MATERIAL FOR THIS TASK START
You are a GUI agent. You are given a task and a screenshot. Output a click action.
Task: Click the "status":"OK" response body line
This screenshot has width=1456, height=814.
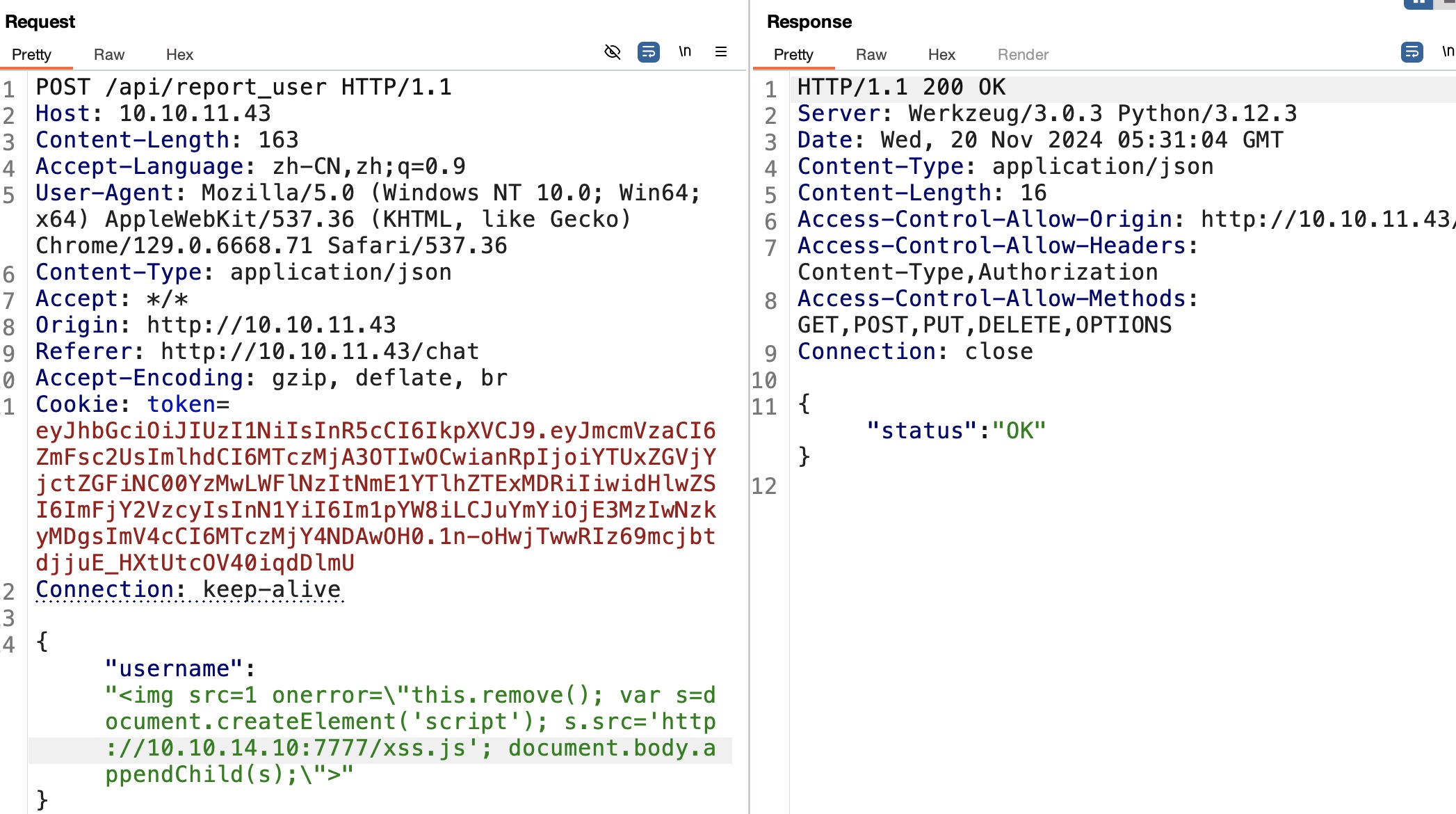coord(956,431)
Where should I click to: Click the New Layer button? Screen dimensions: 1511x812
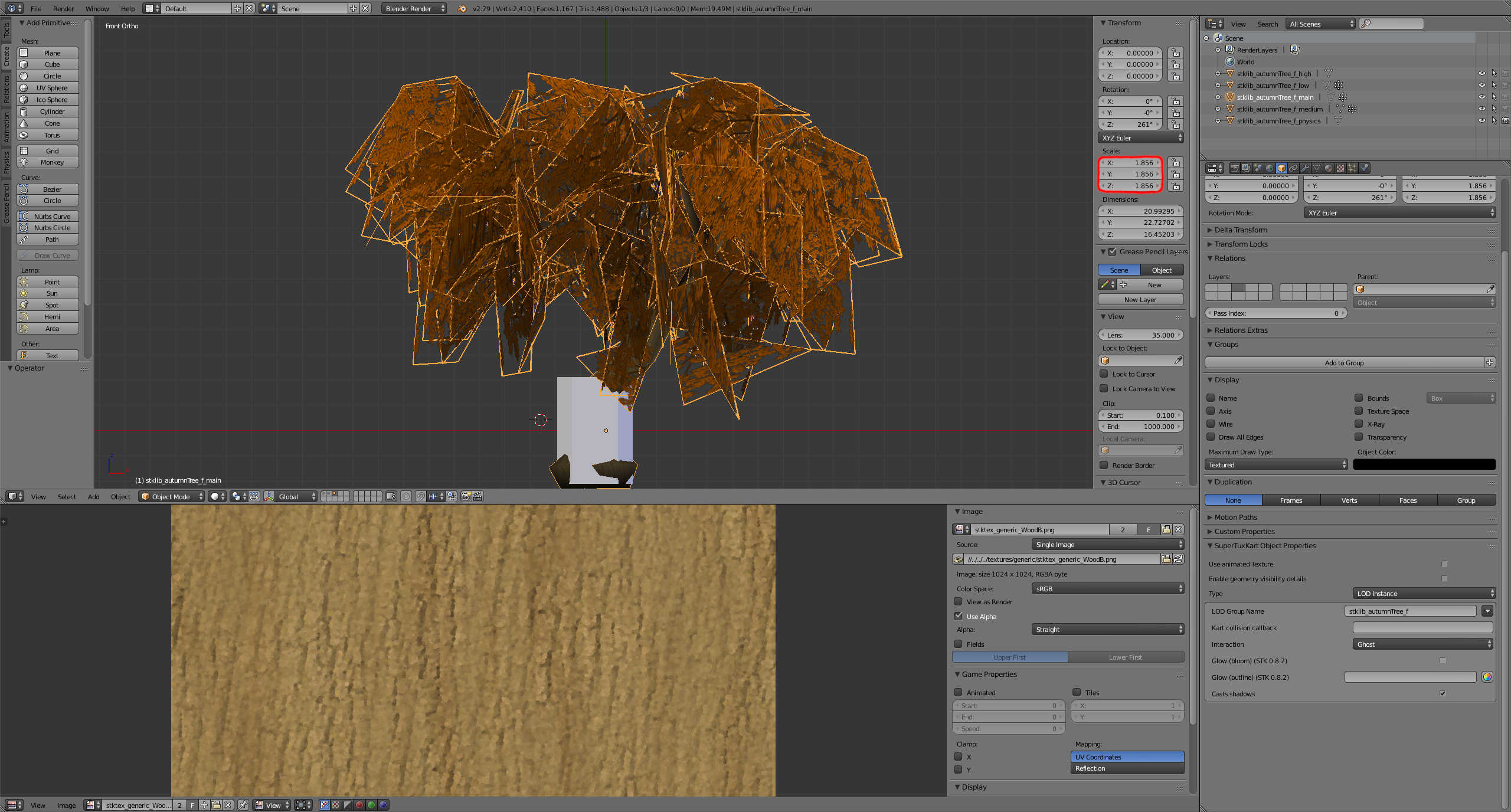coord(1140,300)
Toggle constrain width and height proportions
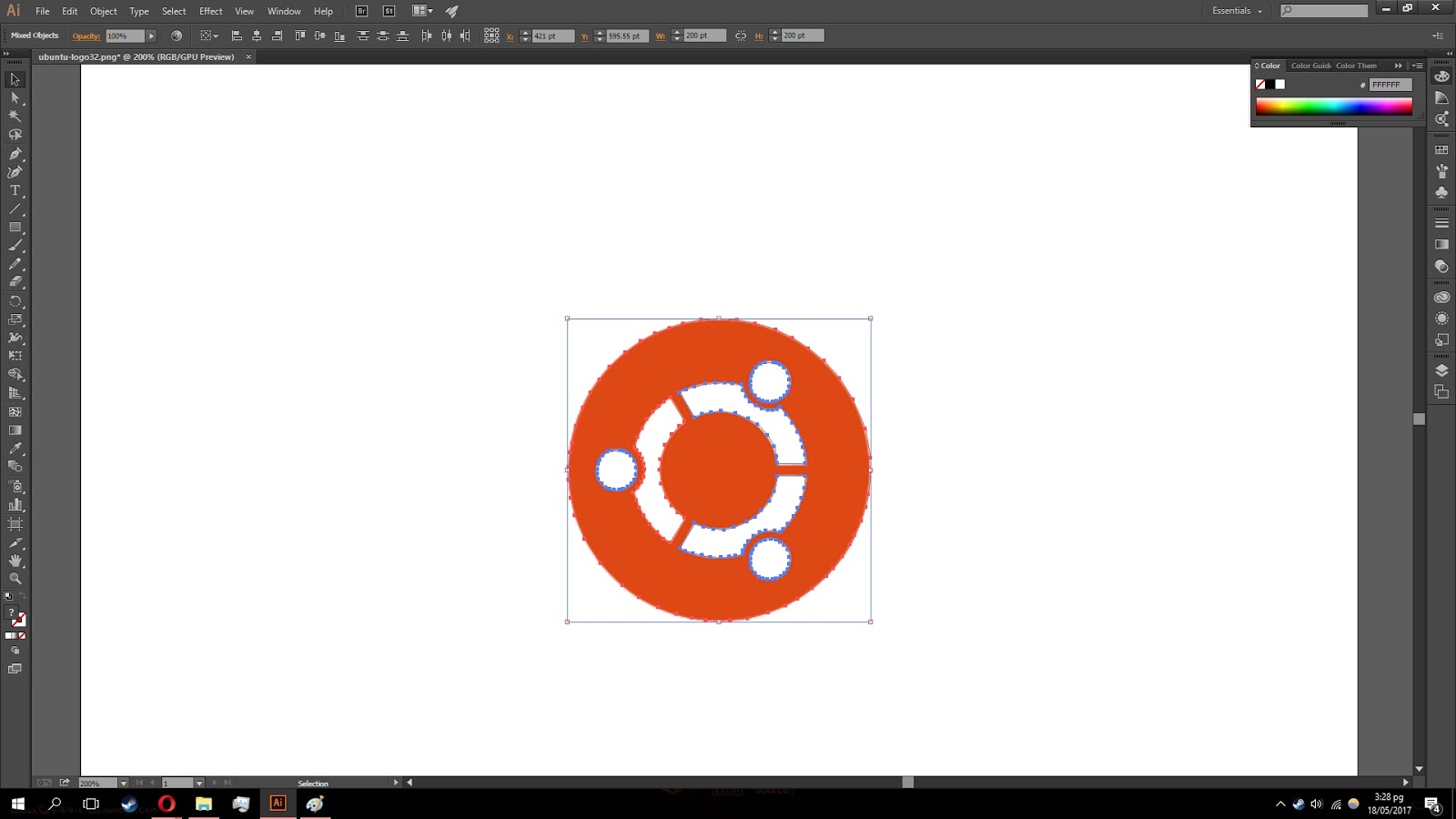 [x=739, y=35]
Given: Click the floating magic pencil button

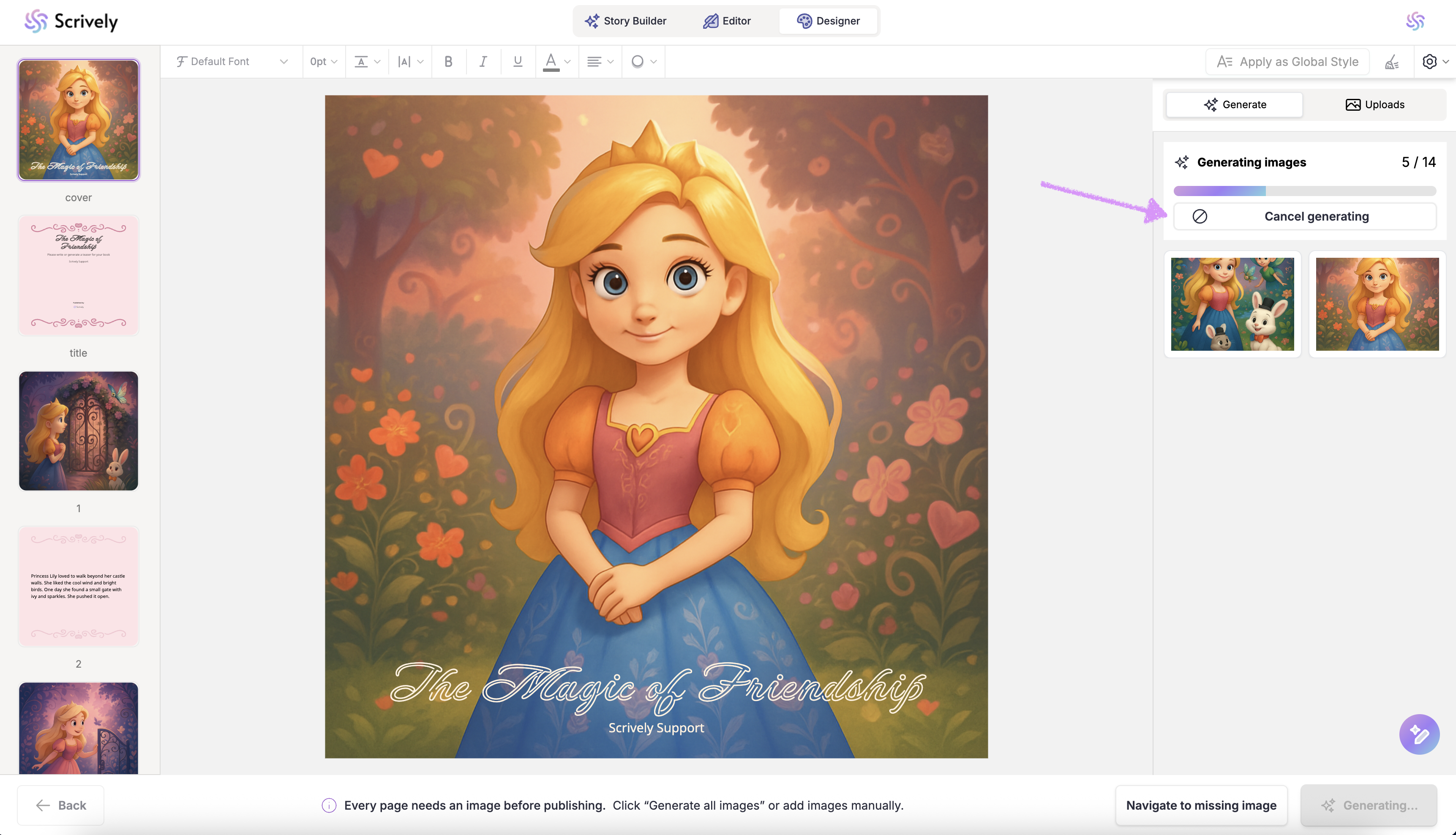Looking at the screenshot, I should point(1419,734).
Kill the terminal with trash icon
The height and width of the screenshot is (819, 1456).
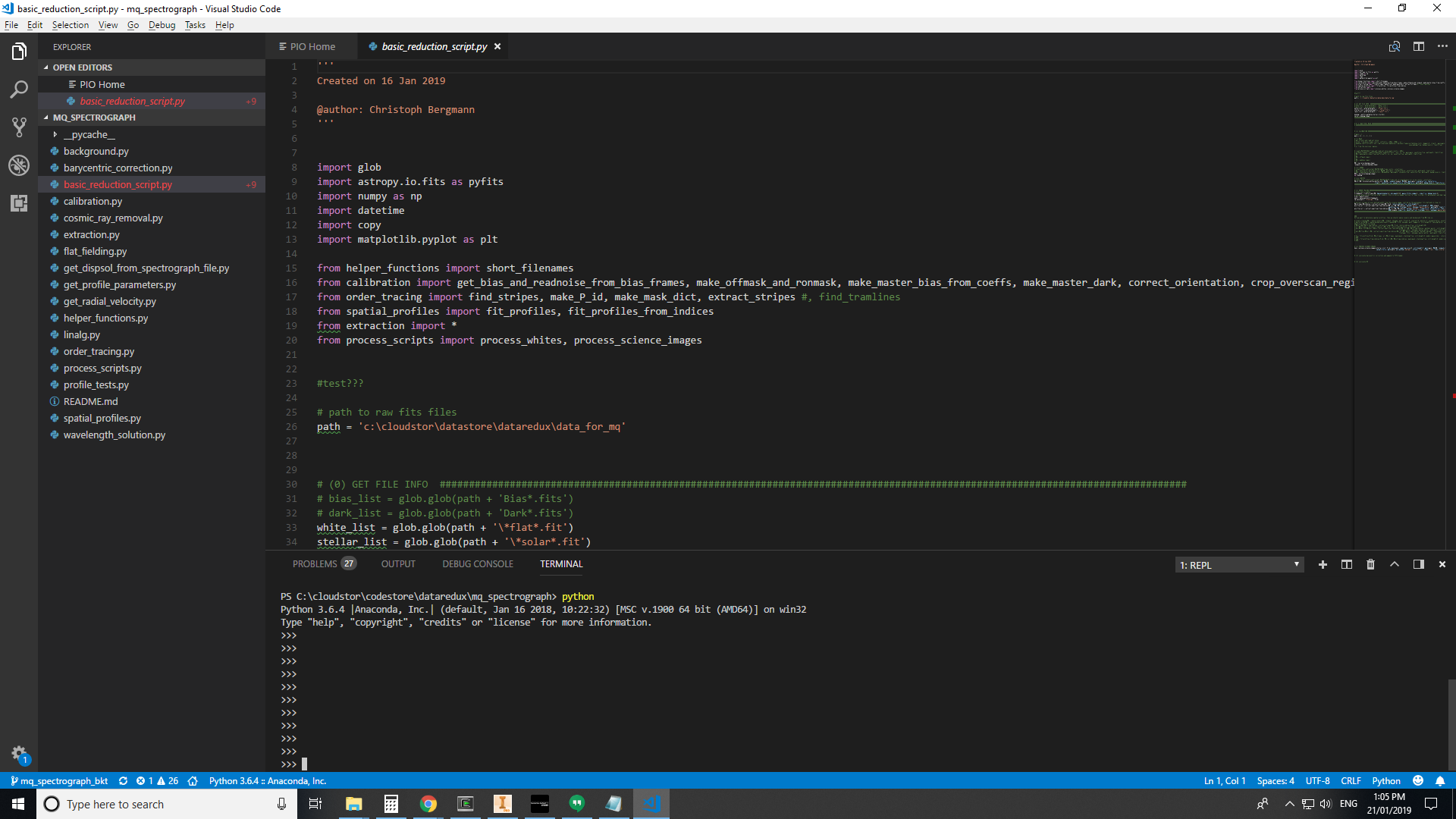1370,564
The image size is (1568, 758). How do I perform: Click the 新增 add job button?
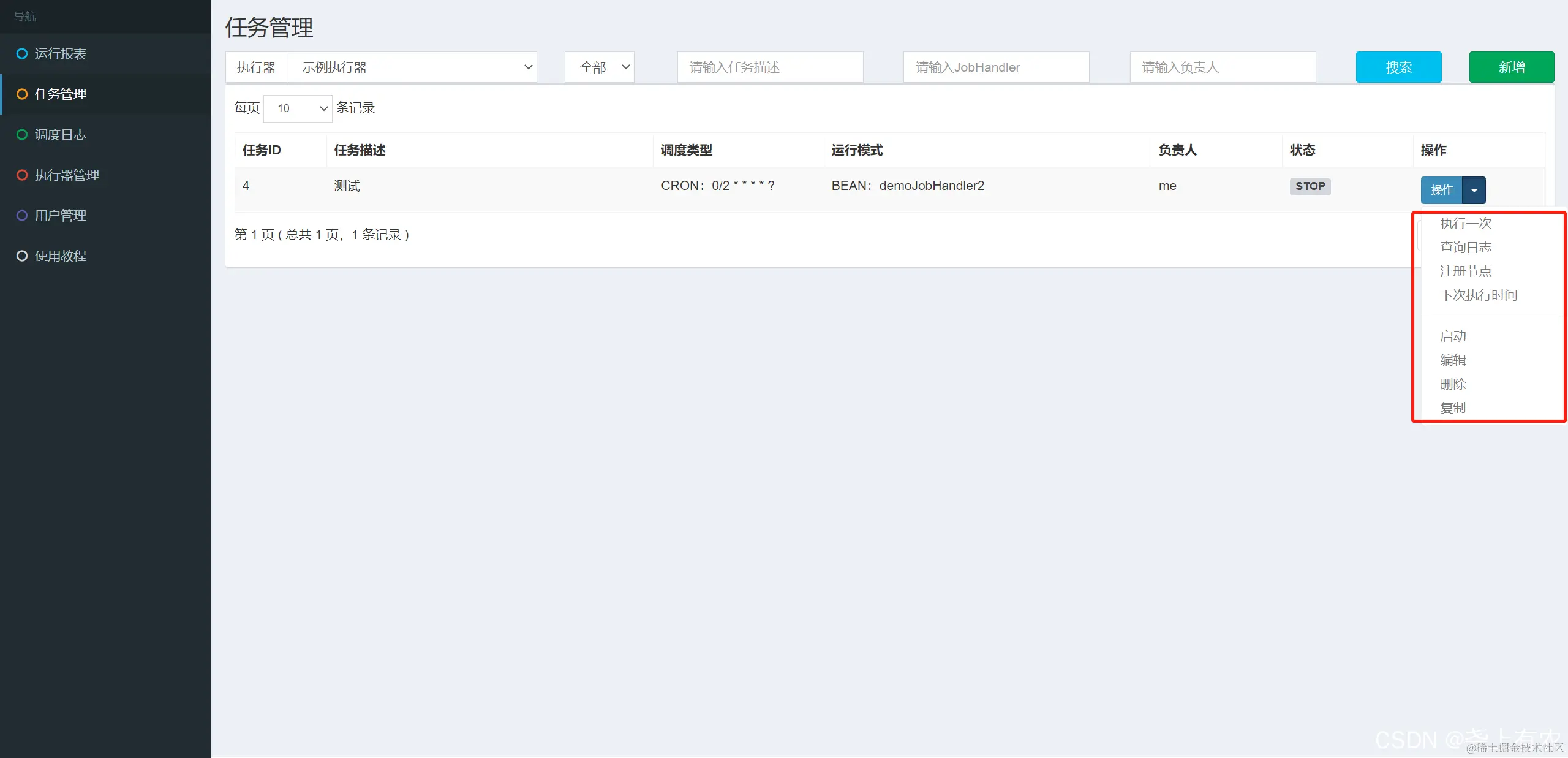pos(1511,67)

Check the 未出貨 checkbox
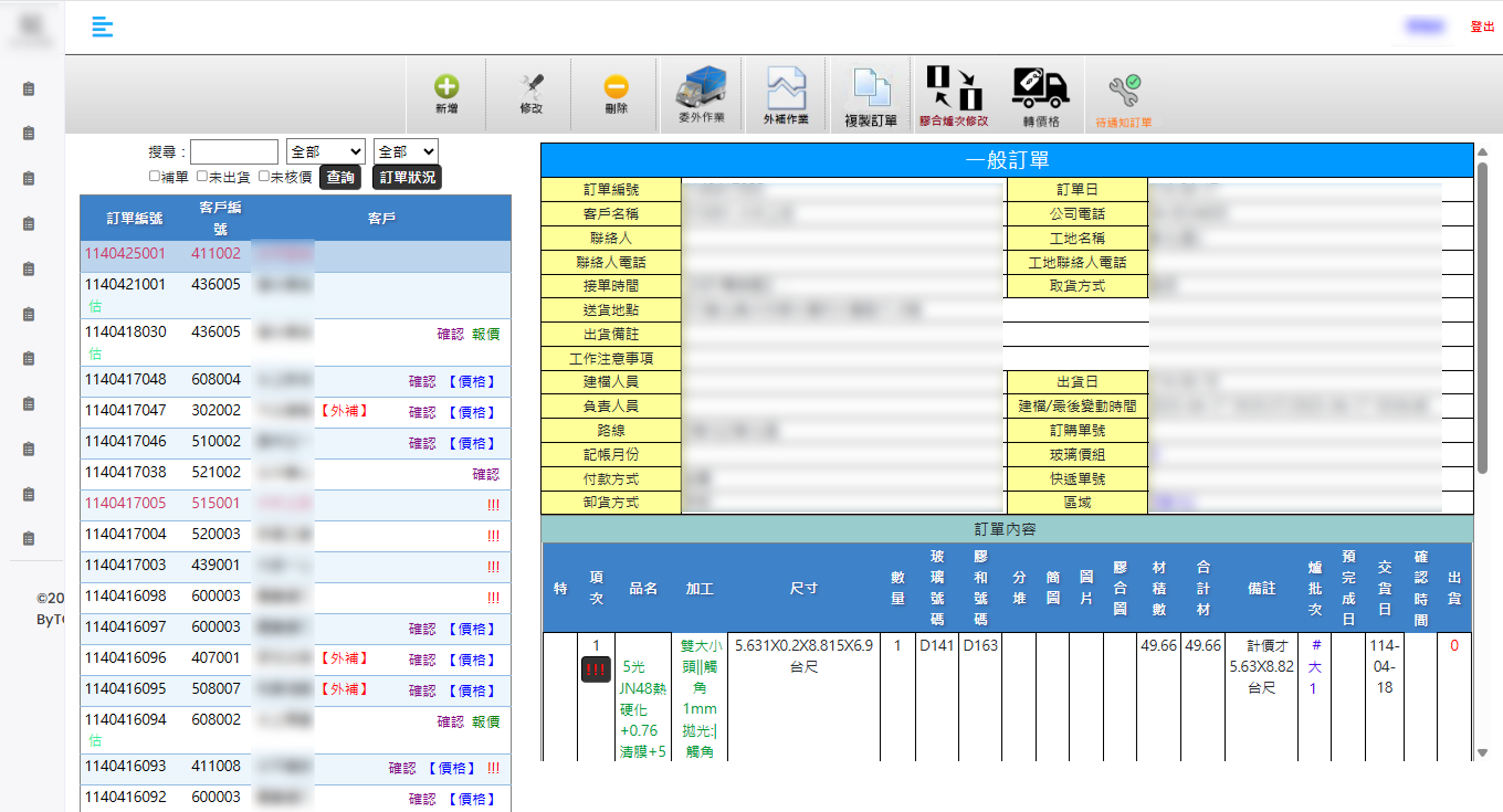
MATERIAL FOR THIS TASK END
TASK REQUIREMENTS: Retype the records above exactly, and keep any picture out of what you write.

ANSWER AREA:
You are a GUI agent. You are given a task and a screenshot. Output a click action.
Task: Click the "status":"OK" response body line
This screenshot has width=1456, height=814.
coord(956,431)
Where should I click to: Click the New Layer button? Screen dimensions: 1511x812
coord(1140,300)
Toggle constrain width and height proportions
 [x=739, y=35]
Given: Click the floating magic pencil button

Looking at the screenshot, I should point(1419,734).
Kill the terminal with trash icon
The height and width of the screenshot is (819, 1456).
1370,564
The image size is (1568, 758). How do I perform: Click the 新增 add job button?
pos(1511,67)

Check the 未出貨 checkbox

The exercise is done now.